Short problem –
State how many lines of the listing below contain the string "warning", with case taken into account. Give only the number.

Material for this task –
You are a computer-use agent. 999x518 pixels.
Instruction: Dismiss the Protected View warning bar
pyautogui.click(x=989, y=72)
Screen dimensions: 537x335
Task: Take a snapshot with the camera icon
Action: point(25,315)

Answer for the task –
1